— begin Text shown —
But back to the quiz. Justin turns up unexpectedly and joins the Bridge Farm team, which should have won a prize for the most appropriate name - ‘The Village Idiots’. Quizmaster Lilian won’t let him join, but Justin whips up the crowd to demand that she backs down. Thereafter, Justin heckles Lilian constantly, querying the accuracy of the questions and answers until she snaps and deducts five points from the Idiots, with threats of further sanctions if he doesn’t shut up. When Justin and Lilian meet up after the quiz, they both agree that it had been a very enjoyable night and they will try to see more of each other in the future. Justin has been trying to get Lilian to go away for her birthday but she says she is too busy. However, she suggests a party in the Flood Bar upstairs at The Bull, with no family (which will go down well). Still, even if it’s only Lilian and Justin, you’d better stock up on gin, Kenton.

I think I am very soon going to get fed up with the story about Jim and his past sufferings. Susan bangs on his door - has he forgotten that he is down to put in a shift at the Community shop? ‘Yes’ is the short answer, but Susan drags him down to said shop and sticks him behind the counter. Alan tries to buy a magazine, but Jim makes a complete cods of scanning it and becomes angry and agitated. Kindly, Alan suggests that Jim goes home and has a cup of tea and he (Alan) will cover the rest of the shift. Jim agrees.
— end Text shown —
— begin Extracted records —
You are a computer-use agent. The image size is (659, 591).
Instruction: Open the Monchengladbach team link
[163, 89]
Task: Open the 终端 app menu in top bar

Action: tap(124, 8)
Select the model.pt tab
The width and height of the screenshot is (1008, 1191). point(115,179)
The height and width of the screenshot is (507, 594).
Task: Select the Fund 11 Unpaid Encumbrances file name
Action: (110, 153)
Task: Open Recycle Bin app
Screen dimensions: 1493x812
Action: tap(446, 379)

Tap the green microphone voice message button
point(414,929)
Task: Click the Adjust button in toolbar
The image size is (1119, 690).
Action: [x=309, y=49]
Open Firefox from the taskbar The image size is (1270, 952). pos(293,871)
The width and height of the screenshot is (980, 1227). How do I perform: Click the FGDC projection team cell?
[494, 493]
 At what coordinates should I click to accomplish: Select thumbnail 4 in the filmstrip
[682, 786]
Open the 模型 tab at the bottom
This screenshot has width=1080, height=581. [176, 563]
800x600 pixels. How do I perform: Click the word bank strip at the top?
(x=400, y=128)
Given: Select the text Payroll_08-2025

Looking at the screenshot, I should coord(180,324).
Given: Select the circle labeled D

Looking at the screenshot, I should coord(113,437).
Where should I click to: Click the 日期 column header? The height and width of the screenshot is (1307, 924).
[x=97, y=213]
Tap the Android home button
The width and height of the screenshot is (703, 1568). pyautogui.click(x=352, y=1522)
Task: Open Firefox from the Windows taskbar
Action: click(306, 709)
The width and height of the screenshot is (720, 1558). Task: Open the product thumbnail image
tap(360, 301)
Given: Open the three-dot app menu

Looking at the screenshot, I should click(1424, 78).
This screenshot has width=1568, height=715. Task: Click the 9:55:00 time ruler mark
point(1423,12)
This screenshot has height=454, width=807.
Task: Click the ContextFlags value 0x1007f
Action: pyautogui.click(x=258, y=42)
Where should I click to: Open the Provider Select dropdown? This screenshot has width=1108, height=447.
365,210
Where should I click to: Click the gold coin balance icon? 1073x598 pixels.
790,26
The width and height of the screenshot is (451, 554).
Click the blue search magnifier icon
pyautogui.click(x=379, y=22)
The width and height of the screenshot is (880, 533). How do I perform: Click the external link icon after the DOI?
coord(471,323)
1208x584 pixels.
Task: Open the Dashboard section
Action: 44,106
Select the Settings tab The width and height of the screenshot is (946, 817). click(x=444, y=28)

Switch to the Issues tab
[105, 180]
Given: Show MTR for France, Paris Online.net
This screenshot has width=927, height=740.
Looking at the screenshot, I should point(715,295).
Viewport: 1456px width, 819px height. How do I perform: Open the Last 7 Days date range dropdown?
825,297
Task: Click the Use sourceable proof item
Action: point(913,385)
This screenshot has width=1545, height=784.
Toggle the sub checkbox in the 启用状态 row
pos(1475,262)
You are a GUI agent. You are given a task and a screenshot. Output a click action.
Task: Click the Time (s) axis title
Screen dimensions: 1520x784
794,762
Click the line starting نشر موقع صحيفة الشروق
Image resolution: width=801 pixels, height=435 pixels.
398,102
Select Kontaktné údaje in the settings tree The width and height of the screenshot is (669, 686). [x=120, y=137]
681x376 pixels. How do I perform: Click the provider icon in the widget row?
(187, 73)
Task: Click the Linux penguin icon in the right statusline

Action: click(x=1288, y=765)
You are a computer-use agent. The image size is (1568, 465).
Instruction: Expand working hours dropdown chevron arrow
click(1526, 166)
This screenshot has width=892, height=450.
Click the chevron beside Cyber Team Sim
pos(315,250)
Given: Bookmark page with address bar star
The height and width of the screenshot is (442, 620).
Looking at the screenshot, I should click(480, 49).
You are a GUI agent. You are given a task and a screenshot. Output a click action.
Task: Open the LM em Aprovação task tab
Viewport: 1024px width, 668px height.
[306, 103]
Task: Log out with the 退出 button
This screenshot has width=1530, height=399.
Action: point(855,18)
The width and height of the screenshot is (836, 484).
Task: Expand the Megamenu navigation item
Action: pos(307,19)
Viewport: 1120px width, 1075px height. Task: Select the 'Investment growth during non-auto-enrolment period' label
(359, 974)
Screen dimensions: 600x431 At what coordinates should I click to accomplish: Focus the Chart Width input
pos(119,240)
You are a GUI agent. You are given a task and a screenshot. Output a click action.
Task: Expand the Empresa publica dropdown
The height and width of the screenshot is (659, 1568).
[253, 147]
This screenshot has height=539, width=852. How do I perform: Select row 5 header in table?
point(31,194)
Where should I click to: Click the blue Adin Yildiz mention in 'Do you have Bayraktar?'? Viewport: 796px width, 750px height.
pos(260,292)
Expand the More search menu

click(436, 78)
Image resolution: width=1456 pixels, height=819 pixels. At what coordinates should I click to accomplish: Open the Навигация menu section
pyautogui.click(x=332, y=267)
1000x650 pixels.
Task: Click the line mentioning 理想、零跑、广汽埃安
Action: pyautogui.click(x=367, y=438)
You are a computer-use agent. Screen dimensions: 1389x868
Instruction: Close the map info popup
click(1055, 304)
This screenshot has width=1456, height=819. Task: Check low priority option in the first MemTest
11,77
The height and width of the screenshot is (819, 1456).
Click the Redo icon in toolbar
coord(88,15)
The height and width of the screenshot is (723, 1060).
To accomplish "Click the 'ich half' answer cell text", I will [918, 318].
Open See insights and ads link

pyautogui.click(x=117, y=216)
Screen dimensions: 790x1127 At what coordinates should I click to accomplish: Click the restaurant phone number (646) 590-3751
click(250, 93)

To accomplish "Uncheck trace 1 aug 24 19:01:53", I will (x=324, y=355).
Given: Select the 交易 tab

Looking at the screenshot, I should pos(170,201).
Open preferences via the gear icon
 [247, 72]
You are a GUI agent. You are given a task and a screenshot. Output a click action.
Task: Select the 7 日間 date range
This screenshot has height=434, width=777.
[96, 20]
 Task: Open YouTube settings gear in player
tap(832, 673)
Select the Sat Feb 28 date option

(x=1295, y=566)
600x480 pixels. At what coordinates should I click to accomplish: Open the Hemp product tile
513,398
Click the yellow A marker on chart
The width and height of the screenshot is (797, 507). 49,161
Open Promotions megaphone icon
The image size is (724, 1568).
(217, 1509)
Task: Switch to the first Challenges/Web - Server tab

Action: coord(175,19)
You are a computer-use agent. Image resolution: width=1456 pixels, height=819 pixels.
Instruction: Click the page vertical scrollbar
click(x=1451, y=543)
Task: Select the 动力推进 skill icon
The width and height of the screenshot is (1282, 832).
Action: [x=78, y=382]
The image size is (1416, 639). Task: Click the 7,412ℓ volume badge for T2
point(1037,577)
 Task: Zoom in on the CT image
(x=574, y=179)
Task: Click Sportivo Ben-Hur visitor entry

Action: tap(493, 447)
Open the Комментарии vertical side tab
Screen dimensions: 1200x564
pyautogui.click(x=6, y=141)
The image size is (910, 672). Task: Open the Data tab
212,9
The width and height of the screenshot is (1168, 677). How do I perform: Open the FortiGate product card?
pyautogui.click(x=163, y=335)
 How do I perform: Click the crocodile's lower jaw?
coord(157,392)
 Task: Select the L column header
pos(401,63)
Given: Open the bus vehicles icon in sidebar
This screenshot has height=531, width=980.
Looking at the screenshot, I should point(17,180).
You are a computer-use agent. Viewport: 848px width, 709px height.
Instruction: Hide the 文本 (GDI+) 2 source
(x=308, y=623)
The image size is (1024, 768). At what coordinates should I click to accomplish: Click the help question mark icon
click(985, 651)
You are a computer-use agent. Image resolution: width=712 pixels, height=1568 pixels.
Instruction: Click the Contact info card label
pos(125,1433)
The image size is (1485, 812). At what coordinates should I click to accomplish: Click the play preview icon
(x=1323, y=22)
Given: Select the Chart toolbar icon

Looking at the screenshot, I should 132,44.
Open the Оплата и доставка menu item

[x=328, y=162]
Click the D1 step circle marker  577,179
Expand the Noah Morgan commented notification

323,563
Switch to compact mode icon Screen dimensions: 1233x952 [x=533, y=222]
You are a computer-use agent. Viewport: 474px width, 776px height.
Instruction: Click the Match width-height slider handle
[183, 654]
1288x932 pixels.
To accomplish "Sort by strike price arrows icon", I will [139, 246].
— end Extracted records —
Exercise objective: Copy out the entire recap of the quiz night and Jim's shift at the shop, word for word. Rely on the recap alone.

Full output:
But back to the quiz. Justin turns up unexpectedly and joins the Bridge Farm team, which should have won a prize for the most appropriate name - ‘The Village Idiots’. Quizmaster Lilian won’t let him join, but Justin whips up the crowd to demand that she backs down. Thereafter, Justin heckles Lilian constantly, querying the accuracy of the questions and answers until she snaps and deducts five points from the Idiots, with threats of further sanctions if he doesn’t shut up. When Justin and Lilian meet up after the quiz, they both agree that it had been a very enjoyable night and they will try to see more of each other in the future. Justin has been trying to get Lilian to go away for her birthday but she says she is too busy. However, she suggests a party in the Flood Bar upstairs at The Bull, with no family (which will go down well). Still, even if it’s only Lilian and Justin, you’d better stock up on gin, Kenton.

I think I am very soon going to get fed up with the story about Jim and his past sufferings. Susan bangs on his door - has he forgotten that he is down to put in a shift at the Community shop? ‘Yes’ is the short answer, but Susan drags him down to said shop and sticks him behind the counter. Alan tries to buy a magazine, but Jim makes a complete cods of scanning it and becomes angry and agitated. Kindly, Alan suggests that Jim goes home and has a cup of tea and he (Alan) will cover the rest of the shift. Jim agrees.